Nikolay Stepanovich Leontiev, Count of Abai, (Russian: Никола́й Степа́нович Леонтьев; 26 October 1862 – 1910) was a Russian military officer and adviser, geographer and traveler, explorer of Africa, writer, first Count of the Ethiopian Empire, and veteran of the First Italo-Ethiopian War, the Boxer Rebellion, and the Russo-Japanese War.
Leontiev was born on 25 February 1862 to a noble family in Kherson Province. He studied in Nikolaev's Cavalry military school, then served in the Uhlan Leib Guard regiment. In 1891, he became esaul of a military reserve force of the Umansk regiment of the Kuban Cossack army.
Like Mashkov and Ashinov before him, Leontiev had dreamed of going to Ethiopia and for many years he collected information about the country. Finally, Leontiev was able to go to Ethiopia on a research trip. Famous scientists, the Science Academy and the Russian Geographical Society took great interest in this programme. But the main task of the Leontiev expedition was to establish friendly relations between Russia and Ethiopia.
Leontiev was the chief of the eleven-man Russian expedition;stabskapitan Zviagin was his deputy. The meeting between Leontiev and the Ethiopian emperor Menelik II set up the foundation for their mutual friendship. When Leontiev decided to go home, Menelik sent his first diplomatic mission to Russia with him, and in doing so abrogated an agreement with Italy that forbade such diplomatic missions.

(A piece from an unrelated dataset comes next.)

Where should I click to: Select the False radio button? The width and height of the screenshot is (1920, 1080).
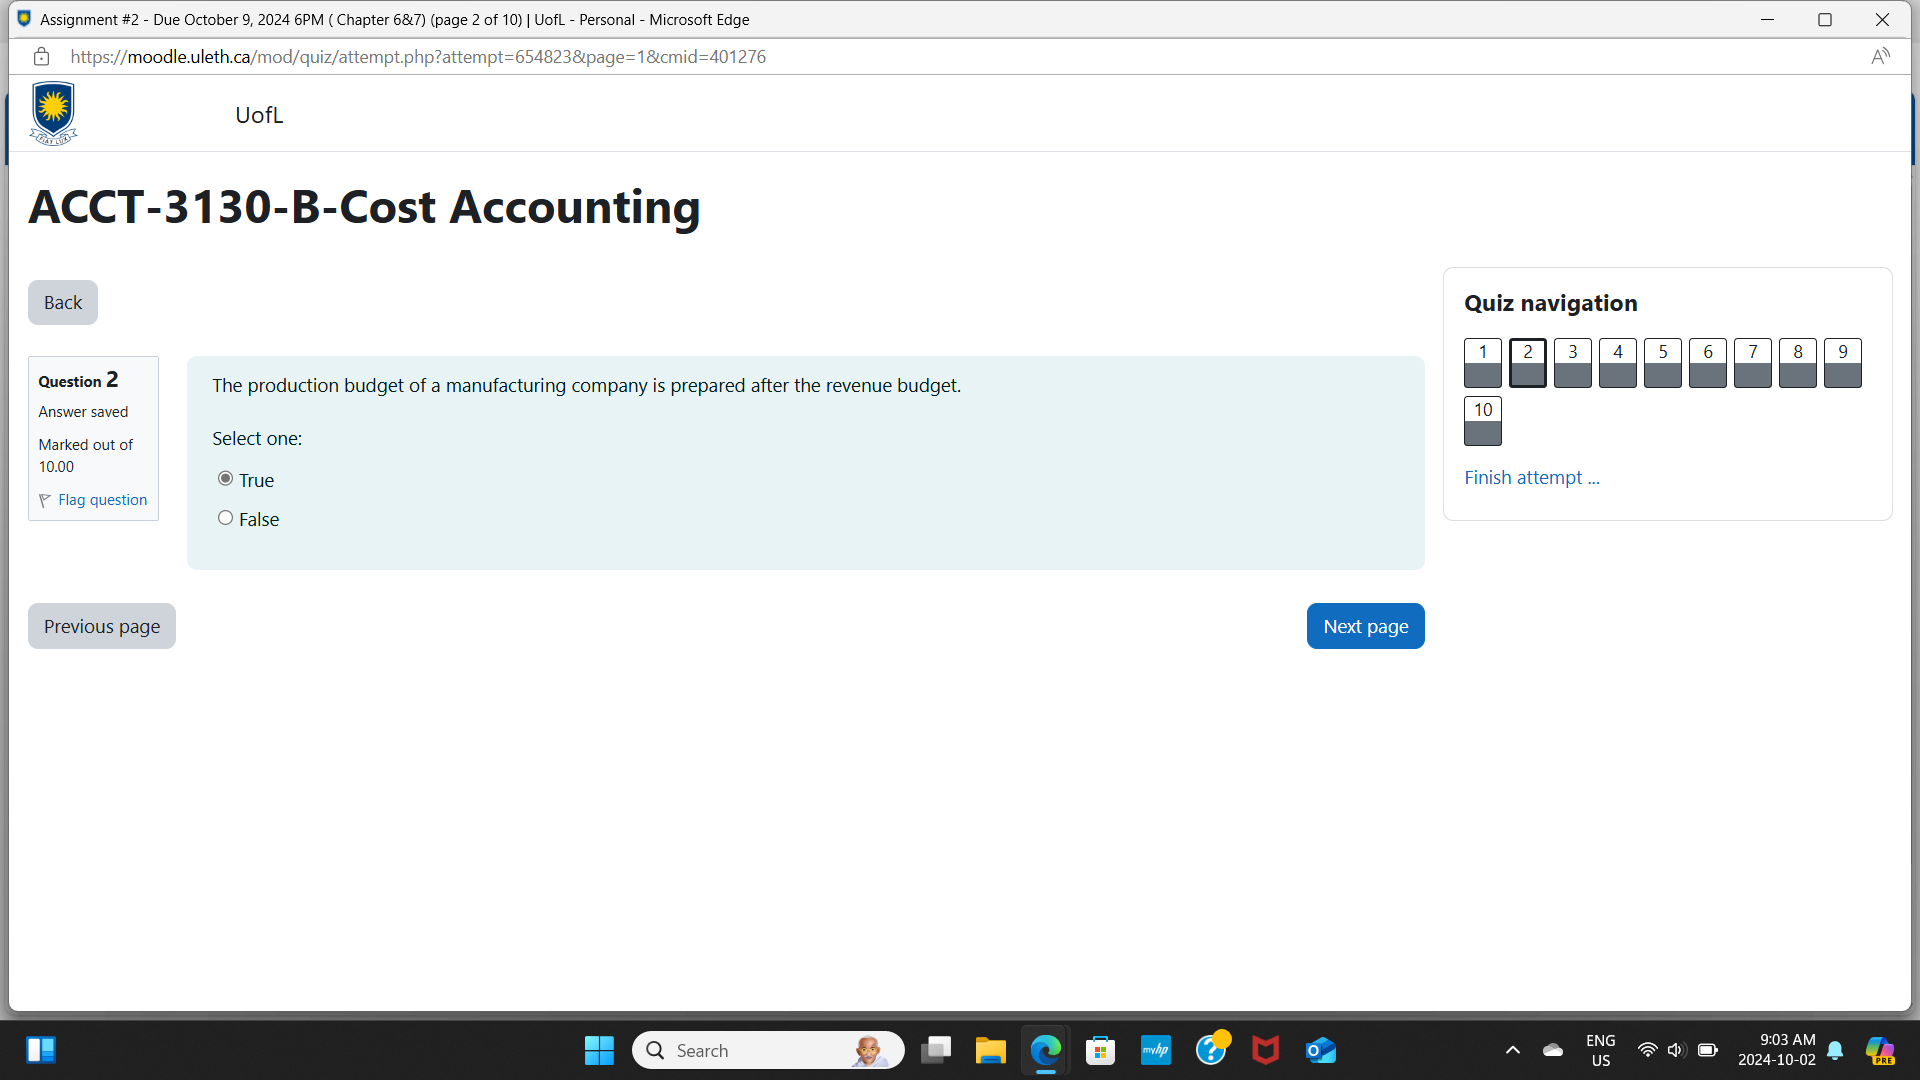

Menelik invited Leontiev to return to Ethiopia with a Russian military mission. In 1895 Leontiev organized a delivery of Russian weapons for Ethiopia: 30,000 rifles, 5,000,000 cartridges, 5000 sabres, and a few cannons. The presence of the Russian advisers at the battle of Adwa helped the Ethiopians achieve victory in the first Italo-Ethiopian War. The Russian advisor Leonid Artamonov wrote that the Ethiopian artillery comprised 42 Russian mountain guns supported by a team of fifteen advisers.